Collectively, global revenue from these fuels is seen growing to $167 billion by 2015 from $40 billion in 2005, according to the Clean Energy Trends report from Clean Edge, a Portland, Oregon-based research firm.

...Venture capitalists have been taking notice. Clean Edge teamed with Nth Power, an energy tech venture firm based in San Francisco, to chart the growth of VC funding in the clean tech sector. CLEAN ENERGY INVESTMENTS TOTALED MORE THAN 4% OF THE $21.7-billion U.S. VENTURE CAPITAL MARKET.

Would you like to evaluate the future of global warming yourself?
Predicting a rosy future will not make it happen.

LiberalGoodman, are you interested making your own evaluation of what will happen regarding global warming?

If you are seriously interested in attempting to make an unbiased evaluation of what future global warming will be like, I'd be happy to lead you through one.

I've seen the civic
The reason it saves gas has more to do with it's tremendously small size and improved aerodynamics.

Put a standard engine in the same chasis, and you would still save lots of gas.

Write science fiction?
You write science fiction?

i agree. GW joins ETS and anti-fat police to curb individual choice
You have the right enemy Mark.
And attempts to control people are all any of these are. There is little evidence, and no empirical evidence, that fat intake causes health problems, that environmental tobacco smoke has any notable health risk or that GW has anything to do with man's activities. All three may seem to make sense, but so far science has come up null on all three.

Yes, many groups have extrapolated facts they like from the studies and science to "prove" their pet theories; but the studies themselves show no evidence and little probability of any connection on all three. It is all about trying to legislate rules as to how you live.

These are just the tip of the iceberg, but they are among the most high profile of politically motivated "science" to legislate you into living the way someone thinks is proper. Liberals who want to use government to dictate how others live; your day is coming as well. Each freedom lost, no matter how trivial, is usually lost forever. And each one leads to another until therre is nothing left but a dictatorship. Our founding fathers knew that a so-called democracy could become nothing more than a dictatorship with a lot of dictators or, worse yet, a case of pure mob rule.

Don't think it can happen to you/ better pay closer attention to the eminent domain issue. The more power government has, the more it wants. The more laws you allow it to make curbing your freedom of choice, the more it will limit your freedom in life.

I don't trust government, but I trust less those trying to use government and the courts to get their way and force others to conform to their ideals.

Look again
Tremendously small size?

I hope you realize that the Honda Civic is no smaller than its competitors (ex. Toyota Corolla) and MOST MODELS are equipped with a standard, gas-only engine. My guess is that you have confused the Honda Civic Hybrid with the Honda Insight.
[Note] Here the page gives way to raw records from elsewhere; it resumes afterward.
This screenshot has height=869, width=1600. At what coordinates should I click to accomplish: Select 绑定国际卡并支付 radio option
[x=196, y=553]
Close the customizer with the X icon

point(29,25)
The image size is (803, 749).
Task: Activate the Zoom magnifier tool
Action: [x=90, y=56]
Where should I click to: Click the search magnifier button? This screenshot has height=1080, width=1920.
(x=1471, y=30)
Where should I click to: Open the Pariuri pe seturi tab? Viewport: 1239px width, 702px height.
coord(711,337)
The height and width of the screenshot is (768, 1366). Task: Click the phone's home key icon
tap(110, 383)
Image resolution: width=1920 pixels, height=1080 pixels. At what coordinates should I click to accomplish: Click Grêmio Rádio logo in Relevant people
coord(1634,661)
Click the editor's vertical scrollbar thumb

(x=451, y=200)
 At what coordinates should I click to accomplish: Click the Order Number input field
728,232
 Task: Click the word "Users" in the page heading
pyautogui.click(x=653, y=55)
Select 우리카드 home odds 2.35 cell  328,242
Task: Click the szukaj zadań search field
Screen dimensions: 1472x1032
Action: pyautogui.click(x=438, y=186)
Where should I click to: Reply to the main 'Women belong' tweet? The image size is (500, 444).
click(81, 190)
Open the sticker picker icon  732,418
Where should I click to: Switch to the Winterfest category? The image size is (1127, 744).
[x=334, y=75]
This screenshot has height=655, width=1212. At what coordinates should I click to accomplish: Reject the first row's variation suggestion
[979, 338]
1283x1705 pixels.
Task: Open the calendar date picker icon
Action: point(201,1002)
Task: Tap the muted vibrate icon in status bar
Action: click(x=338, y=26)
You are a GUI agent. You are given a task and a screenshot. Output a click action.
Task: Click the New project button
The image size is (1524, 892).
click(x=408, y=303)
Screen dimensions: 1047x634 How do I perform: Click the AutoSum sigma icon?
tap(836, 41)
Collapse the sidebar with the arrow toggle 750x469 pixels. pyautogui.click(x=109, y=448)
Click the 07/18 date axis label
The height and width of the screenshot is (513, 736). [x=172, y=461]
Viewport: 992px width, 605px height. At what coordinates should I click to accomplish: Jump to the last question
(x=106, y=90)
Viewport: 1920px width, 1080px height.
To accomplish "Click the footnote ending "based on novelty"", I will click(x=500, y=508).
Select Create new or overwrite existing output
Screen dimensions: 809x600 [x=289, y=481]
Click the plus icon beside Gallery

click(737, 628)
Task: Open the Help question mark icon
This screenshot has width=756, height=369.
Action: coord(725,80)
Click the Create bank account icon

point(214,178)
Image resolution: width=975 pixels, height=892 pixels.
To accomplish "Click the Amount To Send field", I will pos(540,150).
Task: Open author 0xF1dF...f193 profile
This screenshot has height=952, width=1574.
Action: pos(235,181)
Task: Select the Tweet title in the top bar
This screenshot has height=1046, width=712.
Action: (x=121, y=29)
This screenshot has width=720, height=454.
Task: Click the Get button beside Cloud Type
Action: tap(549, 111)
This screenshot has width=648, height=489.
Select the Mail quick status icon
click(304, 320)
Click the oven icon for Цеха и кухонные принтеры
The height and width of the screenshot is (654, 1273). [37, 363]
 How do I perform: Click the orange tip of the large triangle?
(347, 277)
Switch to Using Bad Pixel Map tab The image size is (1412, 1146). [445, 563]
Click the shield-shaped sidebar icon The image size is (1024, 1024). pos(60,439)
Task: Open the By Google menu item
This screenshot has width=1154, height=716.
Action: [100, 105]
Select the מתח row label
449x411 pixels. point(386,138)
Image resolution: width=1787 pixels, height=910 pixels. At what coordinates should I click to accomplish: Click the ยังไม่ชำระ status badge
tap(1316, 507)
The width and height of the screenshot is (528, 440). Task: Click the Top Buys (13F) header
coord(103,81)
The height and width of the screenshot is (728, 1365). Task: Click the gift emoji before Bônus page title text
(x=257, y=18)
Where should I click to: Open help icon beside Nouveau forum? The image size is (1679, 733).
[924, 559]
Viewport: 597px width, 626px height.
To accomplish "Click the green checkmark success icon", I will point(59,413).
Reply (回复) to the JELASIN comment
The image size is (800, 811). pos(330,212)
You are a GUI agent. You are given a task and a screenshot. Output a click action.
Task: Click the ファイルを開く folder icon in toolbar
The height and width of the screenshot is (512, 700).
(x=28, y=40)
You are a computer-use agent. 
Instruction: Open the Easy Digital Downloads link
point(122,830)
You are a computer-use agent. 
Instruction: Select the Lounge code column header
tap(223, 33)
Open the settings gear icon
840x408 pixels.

I hope you also realize that the Honda Civic is one of the MOST POPULAR VEHICLES sold in North America EVER, so you're displaying your ignorace to a very large audience.

Motor Trend & Kelley Blue Book
...Every year, the editors of Motor Trend magazine extract a winner from a field of new vehicles. After extensive examination of 28 contenders to measure overall superiority, value and significance in the marketplace, the all-new Civic has been selected as 2006 MOTOR TREND CAR OF THE YEAR.

...The all-new Civic was named by KELLEY BLUE BOOK as the "BEST REDESIGNED VEHICLE OF 2006." The 2006 Civic was selected by the editors of for its significant improvement in design, safety, comfort, performance and fuel economy.